One thing I know, missional lifestyles are not lived in isolation. Being missional requires relationship with others. Facebook has a limit on the number of “friends” one can have. Ed Stetzer became a “big deal” when his friends numbered 5000. (You can laugh with Ed by clicking here.) In reality, probably none of us could have that many true “friends.” The number of persons in whom we can invest and be invested emotionally is much lower. It is in the smaller group that authentic relationships develop; those that move beyond superficial to significant. Without community we are incomplete. Yet community carries a price tag that is too great for many.

Hugh Halter and Matt Smay got it right: “Everyone’s talking about community. Everyone seems to want it, most complain if they don’t find it, but it’s harder to pull off than you think.”(From the introduction to The Tangible Kingdom Primer) Where have you experienced real community? Do you currently have a relational community whom you trust completely? Do the words “church” and “community” intersect for you? If so, how? If not, why?

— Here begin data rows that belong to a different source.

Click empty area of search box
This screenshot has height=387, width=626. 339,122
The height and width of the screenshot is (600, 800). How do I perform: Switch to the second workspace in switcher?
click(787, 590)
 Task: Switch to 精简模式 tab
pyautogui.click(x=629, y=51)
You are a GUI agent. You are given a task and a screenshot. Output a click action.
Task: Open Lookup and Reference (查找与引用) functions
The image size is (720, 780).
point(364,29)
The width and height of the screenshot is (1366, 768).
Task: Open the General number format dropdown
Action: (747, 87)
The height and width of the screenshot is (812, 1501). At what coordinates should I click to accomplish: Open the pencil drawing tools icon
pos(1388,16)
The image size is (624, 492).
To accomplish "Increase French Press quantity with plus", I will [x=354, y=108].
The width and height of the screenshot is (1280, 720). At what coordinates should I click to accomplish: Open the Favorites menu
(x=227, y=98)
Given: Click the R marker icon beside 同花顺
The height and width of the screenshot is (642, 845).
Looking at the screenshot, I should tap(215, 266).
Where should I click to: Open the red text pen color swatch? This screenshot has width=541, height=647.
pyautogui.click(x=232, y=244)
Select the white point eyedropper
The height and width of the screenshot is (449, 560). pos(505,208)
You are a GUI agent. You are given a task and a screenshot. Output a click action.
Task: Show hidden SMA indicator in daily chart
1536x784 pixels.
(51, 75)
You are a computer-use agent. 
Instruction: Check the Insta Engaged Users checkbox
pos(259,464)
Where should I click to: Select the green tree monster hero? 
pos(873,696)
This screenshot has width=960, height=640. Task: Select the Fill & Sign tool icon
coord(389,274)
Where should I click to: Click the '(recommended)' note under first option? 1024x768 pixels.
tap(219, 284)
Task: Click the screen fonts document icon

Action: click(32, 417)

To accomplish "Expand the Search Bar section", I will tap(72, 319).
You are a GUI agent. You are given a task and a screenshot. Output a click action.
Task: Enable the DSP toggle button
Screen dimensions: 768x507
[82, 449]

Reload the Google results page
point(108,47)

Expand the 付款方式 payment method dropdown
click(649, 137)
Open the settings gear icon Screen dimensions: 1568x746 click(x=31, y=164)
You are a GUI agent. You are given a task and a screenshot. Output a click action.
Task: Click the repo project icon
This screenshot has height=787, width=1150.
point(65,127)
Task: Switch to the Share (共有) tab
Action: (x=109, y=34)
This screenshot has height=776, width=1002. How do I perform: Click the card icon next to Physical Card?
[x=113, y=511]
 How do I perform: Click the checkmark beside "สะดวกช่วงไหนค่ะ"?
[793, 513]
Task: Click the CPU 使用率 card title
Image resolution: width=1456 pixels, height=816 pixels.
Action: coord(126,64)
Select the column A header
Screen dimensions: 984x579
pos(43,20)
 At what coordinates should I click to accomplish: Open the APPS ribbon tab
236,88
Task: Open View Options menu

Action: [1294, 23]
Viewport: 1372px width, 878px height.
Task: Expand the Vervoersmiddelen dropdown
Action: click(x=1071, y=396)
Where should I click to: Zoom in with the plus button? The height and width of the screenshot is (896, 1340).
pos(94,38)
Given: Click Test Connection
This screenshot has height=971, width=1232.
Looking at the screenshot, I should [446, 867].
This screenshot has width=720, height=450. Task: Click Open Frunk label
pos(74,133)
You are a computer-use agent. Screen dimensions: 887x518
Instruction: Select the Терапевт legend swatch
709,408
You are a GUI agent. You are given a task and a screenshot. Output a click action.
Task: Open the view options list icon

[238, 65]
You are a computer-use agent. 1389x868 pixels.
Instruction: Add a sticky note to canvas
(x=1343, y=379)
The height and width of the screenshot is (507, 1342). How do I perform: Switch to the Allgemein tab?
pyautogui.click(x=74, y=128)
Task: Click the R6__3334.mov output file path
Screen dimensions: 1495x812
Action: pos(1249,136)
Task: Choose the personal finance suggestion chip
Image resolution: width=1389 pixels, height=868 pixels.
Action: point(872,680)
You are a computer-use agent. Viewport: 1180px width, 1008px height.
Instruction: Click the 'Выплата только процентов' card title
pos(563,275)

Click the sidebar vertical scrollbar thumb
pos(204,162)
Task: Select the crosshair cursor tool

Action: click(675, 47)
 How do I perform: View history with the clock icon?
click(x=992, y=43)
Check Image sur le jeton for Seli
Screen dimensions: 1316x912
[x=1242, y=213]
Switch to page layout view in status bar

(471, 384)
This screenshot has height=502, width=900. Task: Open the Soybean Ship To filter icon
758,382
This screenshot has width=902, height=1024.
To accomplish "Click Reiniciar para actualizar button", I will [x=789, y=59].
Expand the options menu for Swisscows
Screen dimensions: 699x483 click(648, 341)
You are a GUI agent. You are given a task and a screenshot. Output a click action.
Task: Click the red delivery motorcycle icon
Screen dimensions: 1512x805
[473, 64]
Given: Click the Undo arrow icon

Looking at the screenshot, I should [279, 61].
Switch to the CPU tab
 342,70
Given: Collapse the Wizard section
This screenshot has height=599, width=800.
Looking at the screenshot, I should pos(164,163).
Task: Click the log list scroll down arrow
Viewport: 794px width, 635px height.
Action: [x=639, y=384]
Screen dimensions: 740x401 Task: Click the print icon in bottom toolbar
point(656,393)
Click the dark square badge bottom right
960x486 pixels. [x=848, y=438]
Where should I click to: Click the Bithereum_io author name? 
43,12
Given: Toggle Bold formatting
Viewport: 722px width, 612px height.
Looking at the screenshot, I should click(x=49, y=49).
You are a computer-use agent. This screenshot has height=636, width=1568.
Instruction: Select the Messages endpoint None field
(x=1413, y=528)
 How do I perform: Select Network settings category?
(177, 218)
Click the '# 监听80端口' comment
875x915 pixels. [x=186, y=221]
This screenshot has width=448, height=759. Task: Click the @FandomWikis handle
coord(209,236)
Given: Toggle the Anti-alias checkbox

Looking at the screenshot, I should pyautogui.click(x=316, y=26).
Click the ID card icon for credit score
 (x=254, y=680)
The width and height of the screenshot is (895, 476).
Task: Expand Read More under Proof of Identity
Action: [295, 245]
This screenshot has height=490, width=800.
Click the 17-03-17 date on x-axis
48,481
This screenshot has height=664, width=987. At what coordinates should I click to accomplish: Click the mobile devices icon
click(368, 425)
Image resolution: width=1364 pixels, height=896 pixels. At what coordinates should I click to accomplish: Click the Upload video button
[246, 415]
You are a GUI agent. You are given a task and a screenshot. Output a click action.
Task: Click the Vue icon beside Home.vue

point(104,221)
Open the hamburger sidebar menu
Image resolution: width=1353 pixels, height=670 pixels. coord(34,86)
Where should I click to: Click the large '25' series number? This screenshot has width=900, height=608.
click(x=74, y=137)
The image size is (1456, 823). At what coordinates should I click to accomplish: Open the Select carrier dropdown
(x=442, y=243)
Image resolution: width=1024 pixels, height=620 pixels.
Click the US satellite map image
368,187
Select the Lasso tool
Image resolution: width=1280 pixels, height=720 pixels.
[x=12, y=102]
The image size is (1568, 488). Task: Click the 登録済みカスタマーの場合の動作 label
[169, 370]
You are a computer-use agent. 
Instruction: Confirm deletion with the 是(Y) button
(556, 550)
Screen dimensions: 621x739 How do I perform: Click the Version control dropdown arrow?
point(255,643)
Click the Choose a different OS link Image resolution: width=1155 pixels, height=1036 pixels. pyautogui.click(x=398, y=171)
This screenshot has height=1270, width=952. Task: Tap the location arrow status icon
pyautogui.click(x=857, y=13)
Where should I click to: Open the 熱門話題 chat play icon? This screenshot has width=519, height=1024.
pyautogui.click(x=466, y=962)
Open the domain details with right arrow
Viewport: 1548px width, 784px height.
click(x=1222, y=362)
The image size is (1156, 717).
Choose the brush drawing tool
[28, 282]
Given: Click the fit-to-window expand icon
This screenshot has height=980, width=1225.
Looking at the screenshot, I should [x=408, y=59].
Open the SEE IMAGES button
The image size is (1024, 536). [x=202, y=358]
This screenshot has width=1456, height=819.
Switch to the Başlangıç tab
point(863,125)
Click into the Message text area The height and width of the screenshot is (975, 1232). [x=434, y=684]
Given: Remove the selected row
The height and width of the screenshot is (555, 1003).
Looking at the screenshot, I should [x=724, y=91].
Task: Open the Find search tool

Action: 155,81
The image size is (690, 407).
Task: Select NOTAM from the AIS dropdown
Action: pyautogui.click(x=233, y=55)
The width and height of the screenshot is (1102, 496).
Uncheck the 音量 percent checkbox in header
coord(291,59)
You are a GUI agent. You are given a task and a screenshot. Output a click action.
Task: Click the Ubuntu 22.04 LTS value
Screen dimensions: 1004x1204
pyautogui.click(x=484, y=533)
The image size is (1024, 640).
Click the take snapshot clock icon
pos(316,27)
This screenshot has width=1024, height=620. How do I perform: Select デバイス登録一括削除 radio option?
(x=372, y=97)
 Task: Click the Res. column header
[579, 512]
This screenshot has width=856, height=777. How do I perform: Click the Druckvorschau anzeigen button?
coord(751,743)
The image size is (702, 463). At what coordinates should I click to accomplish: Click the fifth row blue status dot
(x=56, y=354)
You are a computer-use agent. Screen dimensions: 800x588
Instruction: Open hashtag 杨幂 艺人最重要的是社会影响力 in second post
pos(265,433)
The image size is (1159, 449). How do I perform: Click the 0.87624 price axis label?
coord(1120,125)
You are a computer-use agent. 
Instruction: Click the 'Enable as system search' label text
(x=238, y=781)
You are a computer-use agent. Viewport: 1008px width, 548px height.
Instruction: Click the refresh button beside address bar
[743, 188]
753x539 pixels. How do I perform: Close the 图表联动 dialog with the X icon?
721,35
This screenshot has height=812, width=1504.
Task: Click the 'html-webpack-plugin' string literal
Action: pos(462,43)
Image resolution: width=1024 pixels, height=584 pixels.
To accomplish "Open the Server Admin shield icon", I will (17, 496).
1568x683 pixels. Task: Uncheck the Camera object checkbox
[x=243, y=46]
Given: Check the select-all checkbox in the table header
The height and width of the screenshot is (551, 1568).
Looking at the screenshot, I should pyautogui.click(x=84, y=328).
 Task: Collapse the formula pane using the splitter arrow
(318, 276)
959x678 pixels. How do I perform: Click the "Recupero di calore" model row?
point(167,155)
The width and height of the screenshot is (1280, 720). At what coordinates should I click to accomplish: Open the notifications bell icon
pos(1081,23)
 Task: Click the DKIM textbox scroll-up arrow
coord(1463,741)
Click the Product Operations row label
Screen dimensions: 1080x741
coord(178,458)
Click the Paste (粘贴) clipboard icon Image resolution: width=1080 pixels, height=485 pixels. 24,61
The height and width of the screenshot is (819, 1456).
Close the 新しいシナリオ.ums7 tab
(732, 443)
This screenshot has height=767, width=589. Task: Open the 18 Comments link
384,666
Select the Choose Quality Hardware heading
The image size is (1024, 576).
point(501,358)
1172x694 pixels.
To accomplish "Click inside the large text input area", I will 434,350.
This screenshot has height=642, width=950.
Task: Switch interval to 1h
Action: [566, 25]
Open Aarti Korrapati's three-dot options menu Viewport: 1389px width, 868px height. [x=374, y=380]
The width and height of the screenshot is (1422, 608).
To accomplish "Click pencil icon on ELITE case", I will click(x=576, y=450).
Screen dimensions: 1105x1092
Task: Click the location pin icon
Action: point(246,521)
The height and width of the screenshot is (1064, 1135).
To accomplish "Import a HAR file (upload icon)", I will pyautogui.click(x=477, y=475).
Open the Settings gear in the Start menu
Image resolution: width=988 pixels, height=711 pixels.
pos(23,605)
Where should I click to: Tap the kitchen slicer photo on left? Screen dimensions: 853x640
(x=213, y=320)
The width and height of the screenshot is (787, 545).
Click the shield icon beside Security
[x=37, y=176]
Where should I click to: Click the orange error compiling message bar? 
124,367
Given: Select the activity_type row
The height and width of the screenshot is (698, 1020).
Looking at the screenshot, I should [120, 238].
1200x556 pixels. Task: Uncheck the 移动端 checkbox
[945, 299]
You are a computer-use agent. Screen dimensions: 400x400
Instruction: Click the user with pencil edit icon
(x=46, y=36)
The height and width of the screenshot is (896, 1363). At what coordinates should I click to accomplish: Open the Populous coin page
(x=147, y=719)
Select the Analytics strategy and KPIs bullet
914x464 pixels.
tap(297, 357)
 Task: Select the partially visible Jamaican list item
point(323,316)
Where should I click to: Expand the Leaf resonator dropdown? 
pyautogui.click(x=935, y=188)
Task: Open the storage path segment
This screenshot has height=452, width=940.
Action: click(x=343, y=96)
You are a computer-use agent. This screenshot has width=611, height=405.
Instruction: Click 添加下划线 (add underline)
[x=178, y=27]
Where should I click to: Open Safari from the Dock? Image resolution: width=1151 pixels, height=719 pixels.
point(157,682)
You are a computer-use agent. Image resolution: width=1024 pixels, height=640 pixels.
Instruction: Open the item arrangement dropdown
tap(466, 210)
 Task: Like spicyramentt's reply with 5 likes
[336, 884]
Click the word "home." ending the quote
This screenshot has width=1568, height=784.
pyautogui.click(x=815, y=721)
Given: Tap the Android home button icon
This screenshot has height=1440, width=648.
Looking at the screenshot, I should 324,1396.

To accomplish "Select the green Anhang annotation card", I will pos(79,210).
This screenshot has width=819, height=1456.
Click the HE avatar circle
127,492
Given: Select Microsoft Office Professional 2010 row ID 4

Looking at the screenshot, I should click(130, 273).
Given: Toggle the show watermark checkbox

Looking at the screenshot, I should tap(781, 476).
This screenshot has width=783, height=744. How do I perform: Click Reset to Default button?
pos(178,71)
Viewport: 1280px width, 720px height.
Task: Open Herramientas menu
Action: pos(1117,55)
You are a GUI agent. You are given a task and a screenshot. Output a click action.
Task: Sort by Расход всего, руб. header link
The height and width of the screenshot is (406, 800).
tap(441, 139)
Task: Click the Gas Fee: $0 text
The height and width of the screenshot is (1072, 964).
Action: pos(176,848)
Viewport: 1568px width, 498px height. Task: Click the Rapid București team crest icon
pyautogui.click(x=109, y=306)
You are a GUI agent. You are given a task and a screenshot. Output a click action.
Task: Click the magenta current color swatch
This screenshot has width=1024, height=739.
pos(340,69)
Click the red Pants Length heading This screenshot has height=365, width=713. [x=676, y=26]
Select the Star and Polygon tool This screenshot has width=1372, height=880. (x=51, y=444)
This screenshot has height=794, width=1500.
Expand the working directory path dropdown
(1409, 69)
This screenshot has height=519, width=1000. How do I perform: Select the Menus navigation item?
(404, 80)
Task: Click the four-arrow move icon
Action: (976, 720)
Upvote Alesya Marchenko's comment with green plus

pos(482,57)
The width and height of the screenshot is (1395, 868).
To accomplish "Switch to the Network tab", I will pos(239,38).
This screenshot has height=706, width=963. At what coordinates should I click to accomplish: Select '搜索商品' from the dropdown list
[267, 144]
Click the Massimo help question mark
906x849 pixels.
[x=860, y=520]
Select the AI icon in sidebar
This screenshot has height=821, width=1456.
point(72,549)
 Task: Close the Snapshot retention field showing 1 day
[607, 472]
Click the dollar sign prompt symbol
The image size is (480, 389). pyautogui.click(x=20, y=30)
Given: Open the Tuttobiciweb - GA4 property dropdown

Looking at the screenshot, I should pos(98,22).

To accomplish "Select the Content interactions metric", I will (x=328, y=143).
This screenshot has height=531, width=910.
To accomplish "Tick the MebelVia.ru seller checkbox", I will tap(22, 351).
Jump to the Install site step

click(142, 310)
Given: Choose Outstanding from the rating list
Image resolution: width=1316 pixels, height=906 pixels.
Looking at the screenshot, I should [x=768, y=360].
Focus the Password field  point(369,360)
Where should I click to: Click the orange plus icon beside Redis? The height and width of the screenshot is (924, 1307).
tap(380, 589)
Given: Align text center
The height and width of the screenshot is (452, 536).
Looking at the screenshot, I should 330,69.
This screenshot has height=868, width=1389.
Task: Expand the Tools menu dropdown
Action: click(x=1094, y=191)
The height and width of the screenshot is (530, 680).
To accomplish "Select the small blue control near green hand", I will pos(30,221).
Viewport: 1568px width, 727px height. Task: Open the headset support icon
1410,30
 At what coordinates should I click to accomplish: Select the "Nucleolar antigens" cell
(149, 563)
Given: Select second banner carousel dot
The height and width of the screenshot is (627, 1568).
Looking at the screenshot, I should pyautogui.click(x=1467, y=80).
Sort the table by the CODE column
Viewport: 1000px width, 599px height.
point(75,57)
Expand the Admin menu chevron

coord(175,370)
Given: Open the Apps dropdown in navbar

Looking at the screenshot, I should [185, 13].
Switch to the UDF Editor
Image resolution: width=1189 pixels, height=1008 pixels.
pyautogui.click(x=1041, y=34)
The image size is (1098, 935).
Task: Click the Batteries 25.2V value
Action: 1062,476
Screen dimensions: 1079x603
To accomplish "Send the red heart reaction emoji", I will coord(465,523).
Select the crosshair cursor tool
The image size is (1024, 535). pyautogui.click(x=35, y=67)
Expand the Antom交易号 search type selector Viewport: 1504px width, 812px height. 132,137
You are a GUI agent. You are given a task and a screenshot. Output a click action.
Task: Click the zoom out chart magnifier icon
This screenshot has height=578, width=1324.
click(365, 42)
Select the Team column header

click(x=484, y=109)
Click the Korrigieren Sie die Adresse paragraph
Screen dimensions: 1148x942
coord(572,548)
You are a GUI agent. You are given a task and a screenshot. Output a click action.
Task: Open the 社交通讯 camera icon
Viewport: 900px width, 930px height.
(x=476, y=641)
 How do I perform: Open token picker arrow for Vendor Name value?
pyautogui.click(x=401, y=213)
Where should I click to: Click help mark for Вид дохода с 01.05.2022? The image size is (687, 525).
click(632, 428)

I look forward to dialogue about “missional community” with people like you who are on the journey at VERGE on February 4-6 in Austin, Texas. I’ll see you there.


Lisa M. said...

I've often wondered if people use social networking to feel connected without actually being connected, without opening up and dropping the mask. Much like eating a restaurant meal used to be dining out and now it's the drive thru.

Missional Church Center said...

Interesting thoughts Lisa. Connected without connection's price?